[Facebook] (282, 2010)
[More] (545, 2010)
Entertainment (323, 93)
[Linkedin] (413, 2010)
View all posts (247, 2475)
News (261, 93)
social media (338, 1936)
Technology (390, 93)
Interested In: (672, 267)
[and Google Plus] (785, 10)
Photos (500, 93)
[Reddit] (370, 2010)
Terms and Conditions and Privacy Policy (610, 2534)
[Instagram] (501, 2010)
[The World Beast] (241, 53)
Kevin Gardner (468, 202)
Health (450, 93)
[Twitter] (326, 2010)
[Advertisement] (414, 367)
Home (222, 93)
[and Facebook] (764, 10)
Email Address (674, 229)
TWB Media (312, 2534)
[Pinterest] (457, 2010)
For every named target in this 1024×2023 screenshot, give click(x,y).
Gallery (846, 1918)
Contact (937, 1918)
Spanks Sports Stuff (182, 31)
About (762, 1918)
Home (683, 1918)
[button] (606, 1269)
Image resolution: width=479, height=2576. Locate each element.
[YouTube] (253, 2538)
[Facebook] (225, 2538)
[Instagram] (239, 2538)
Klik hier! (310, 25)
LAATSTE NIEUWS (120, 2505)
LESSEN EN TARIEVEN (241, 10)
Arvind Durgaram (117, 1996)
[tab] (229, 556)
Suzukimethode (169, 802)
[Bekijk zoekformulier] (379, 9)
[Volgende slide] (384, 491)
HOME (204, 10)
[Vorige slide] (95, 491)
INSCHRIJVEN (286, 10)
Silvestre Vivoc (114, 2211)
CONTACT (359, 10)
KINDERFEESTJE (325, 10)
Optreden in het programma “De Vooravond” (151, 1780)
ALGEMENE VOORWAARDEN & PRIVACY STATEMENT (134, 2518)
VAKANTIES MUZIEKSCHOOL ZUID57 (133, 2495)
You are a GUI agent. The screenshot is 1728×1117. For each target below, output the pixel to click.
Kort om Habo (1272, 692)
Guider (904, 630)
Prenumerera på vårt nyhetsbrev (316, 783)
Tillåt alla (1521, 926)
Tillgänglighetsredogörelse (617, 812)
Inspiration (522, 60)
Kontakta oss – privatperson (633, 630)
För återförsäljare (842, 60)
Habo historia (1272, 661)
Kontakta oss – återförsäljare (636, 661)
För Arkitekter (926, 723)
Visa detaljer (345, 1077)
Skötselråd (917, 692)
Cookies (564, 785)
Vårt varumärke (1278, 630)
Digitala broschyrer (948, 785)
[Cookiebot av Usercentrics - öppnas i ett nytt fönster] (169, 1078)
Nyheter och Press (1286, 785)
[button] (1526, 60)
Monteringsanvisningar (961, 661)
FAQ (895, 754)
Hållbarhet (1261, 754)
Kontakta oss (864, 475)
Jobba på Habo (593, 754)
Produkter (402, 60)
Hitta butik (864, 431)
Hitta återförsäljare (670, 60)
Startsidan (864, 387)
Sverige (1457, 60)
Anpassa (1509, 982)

━━━

● REQUIRED ACTION
Count how many lines in the records above hold the word "target", and answer with that number alone.

● OUTPUT OF THE TASK
2